Ocorre na contemplação o mesmo que na
fotografia, e é curioso descobrir que o próprio termo "fotografar"
aparece pela primeira vez em um autor bizantino do século XII, precisamente
para indicar o que acontece quando a alma contempla o Cristo.
"Preservemos" - afirma ele - "com toda a atenção o espelho da alma,
no qual usualmente imprime-se e fotografa-se (photeinographein) Jesus Cristo,
sabedoria e potência de Deus." Mas não é exatamente o que constatamos por
nós mesmos? Certas imagens têm o poder de ficar gravadas em nossa mente e nela
permanecer como grafites em muros de cimento.
O Tabor foi
o alicerce instituidor e continua a ser o apelo mais forte a essa contemplação
de Cristo que transforma. Ele é, por excelência, o mistério da contemplação de
Jesus. No "monte santo", como o chama São Pedro, os apóstolos foram
contempladores, espectadores, testemunhas oculares da grandeza de Jesus (cf.

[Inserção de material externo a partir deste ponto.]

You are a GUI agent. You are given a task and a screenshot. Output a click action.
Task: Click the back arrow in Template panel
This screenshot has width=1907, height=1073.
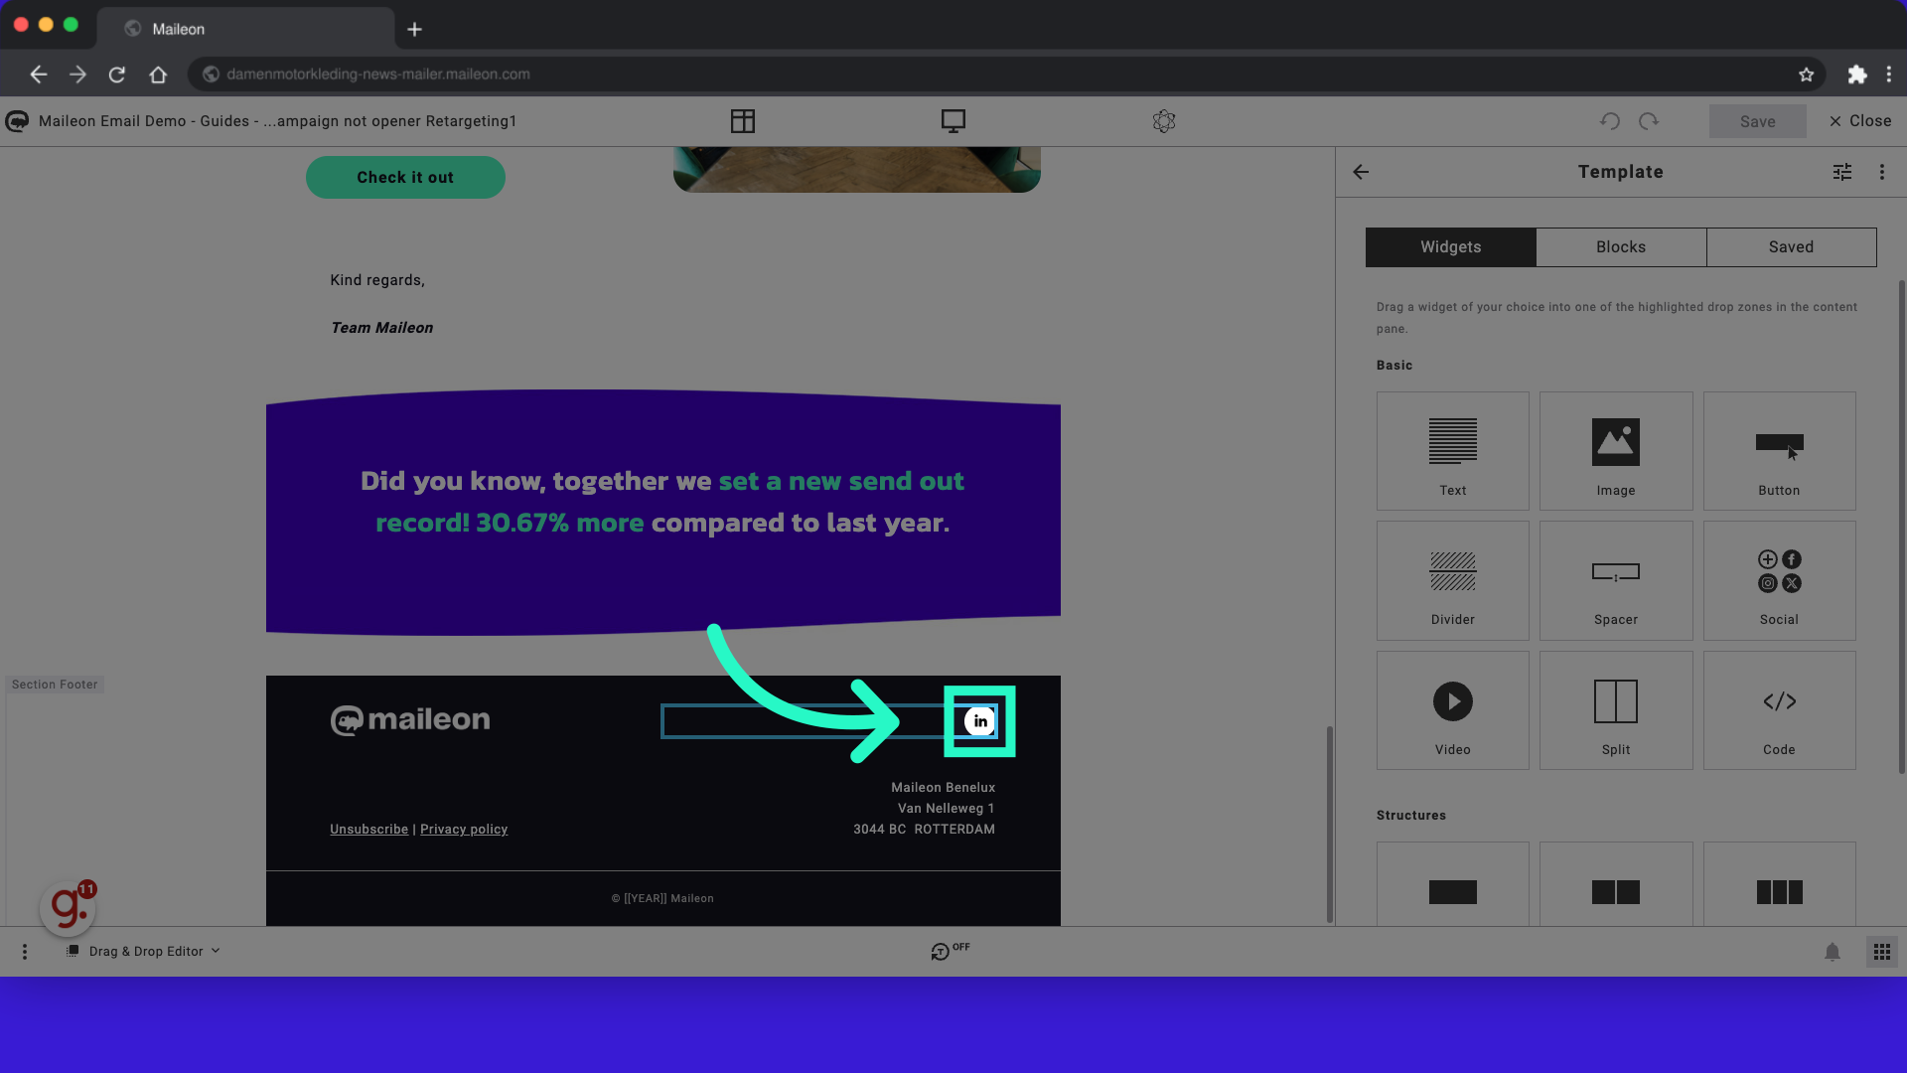[1360, 172]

2Pd 1,16-18). Em outros mistérios, prevalece a atualização sacramental ou
litúrgica; na Transfiguração, prevalece a direção intencional que é a
contemplação.
Com efeito,
não existe um sacramento para celebrar a Transfiguração, como há para o batismo
de Cristo e para a sua morte e Ressurreição.Todavia, não pretendemos
contentar-nos em fazer uma simples reflexão sobre o tema da contemplação de
Cristo, mas também, tanto quanto possível por meio das páginas de um livro,
uma experiência de contemplação. Nesse caso, queremos igualmente chegar ao
"âmago do assunto", sem nos limitar à idéia do fato.
Assim, as
meditações que reunimos neste livro foram concebidas como outras tantas subidas
matutinas ao monte Tabor, com o propósito de passar meia hora "de olhos
fitos naquele que é o iniciador da fé e a conduz à realização" (Hb 12,1),
retornando depois, revigorados, ao trabalho quotidiano. O propósito da contemplação
consiste precisamente em ir além da letra e reviver dentro de si os
sentimentos e os estados de espírito: de Jesus, dos apóstolos, do próprio Pai
celeste quando proclama: "Este é o meu Filho bem-amado".